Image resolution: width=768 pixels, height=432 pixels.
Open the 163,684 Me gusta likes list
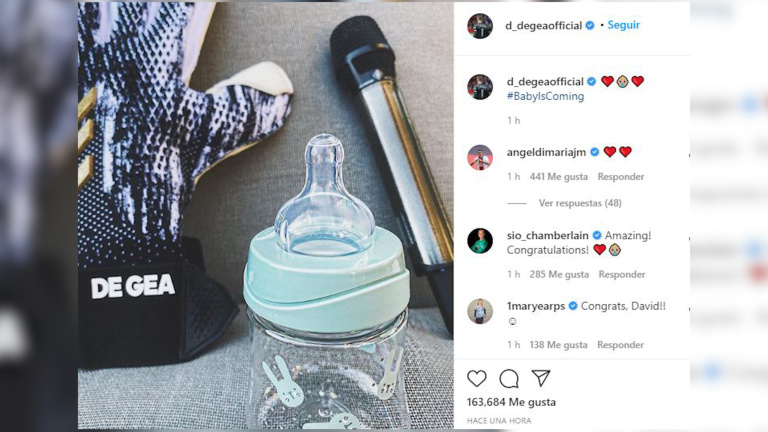(511, 402)
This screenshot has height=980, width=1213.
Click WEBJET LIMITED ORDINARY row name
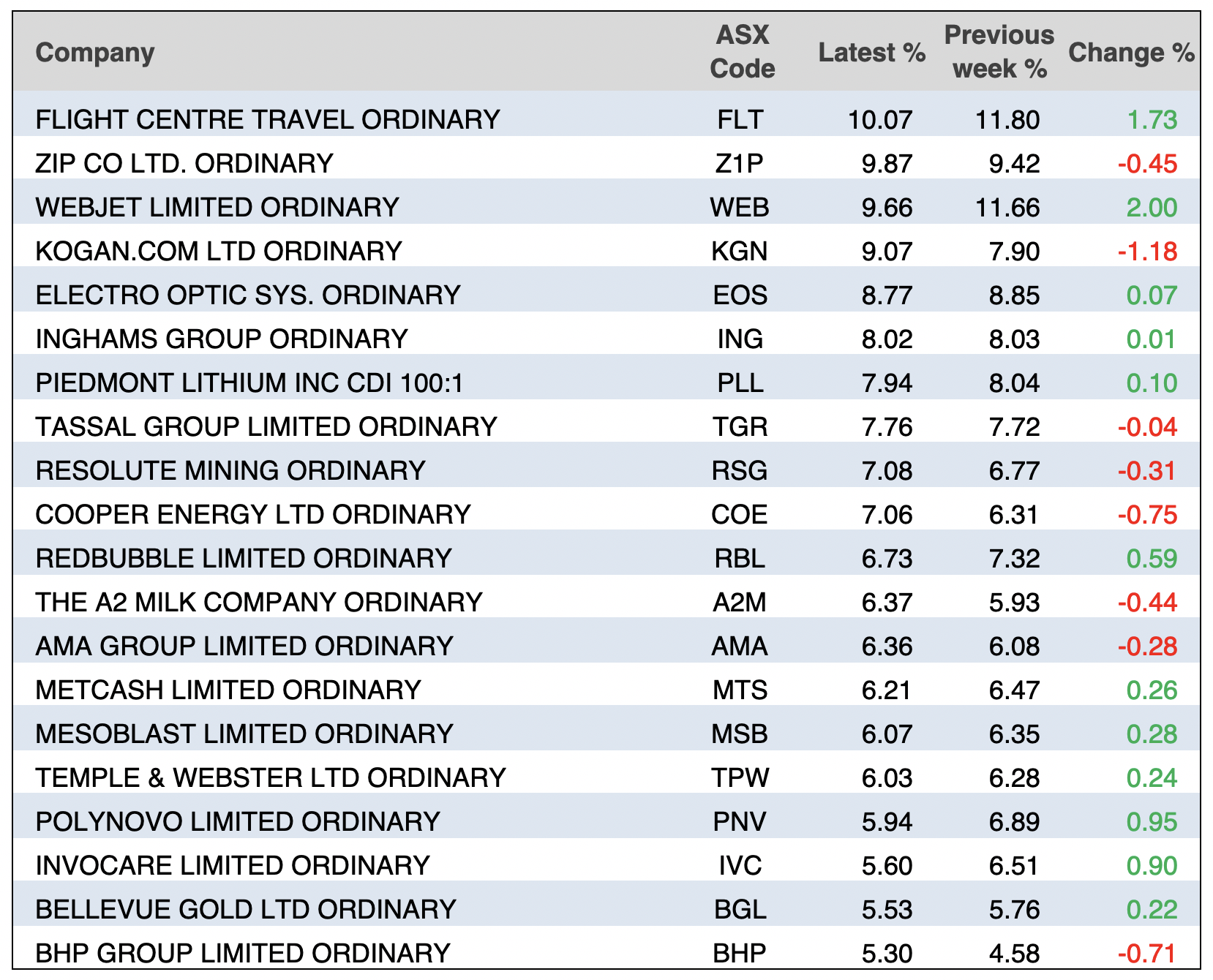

·····

INSTRUCTION: Write out every line of the data above without any changes, and leave the pictures out of your answer.

PROBLEM SOLUTION:
Image resolution: width=768 pixels, height=432 pixels.
Open the 163,684 Me gusta likes list
(511, 402)
This screenshot has height=980, width=1213.
Click WEBJET LIMITED ORDINARY row name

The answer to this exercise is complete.